* Exercise requirements *
Everything in the listing should be set down exactly, apart from the pictures.

* Input material *
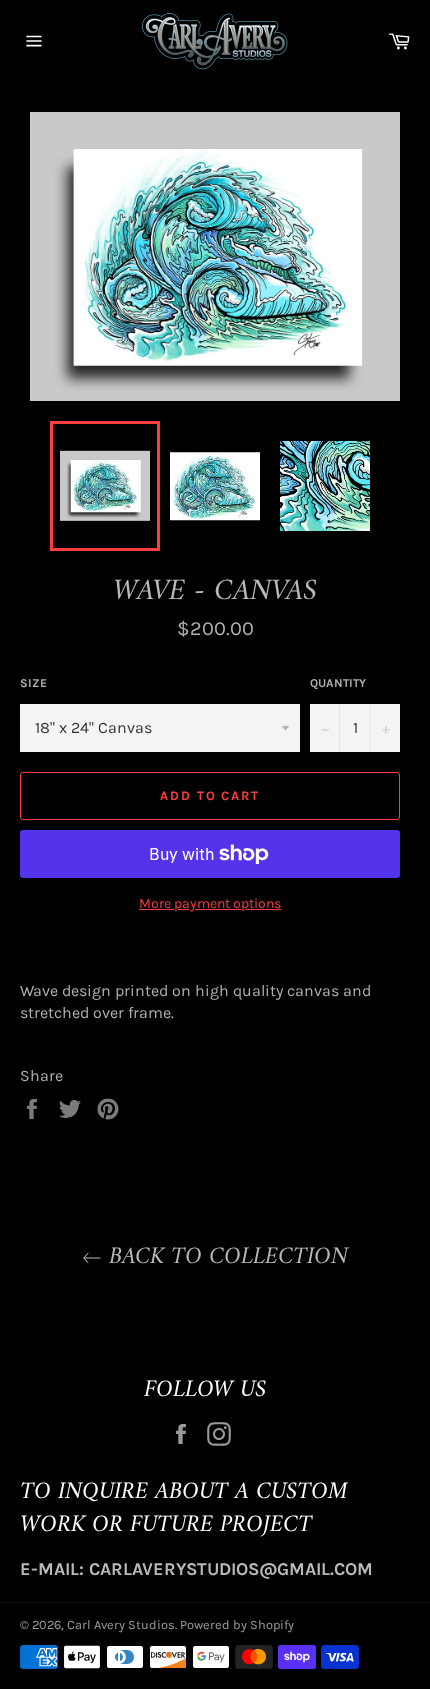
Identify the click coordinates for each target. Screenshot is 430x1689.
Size (33, 683)
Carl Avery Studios (121, 1624)
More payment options (210, 903)
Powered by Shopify (237, 1624)
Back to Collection (225, 1257)
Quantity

* The completed task *
Identify the click coordinates for each target. Screenshot is 430x1689.
Size (33, 683)
Carl Avery Studios (121, 1624)
More payment options (210, 903)
Powered by Shopify (237, 1624)
Back to Collection (225, 1257)
Quantity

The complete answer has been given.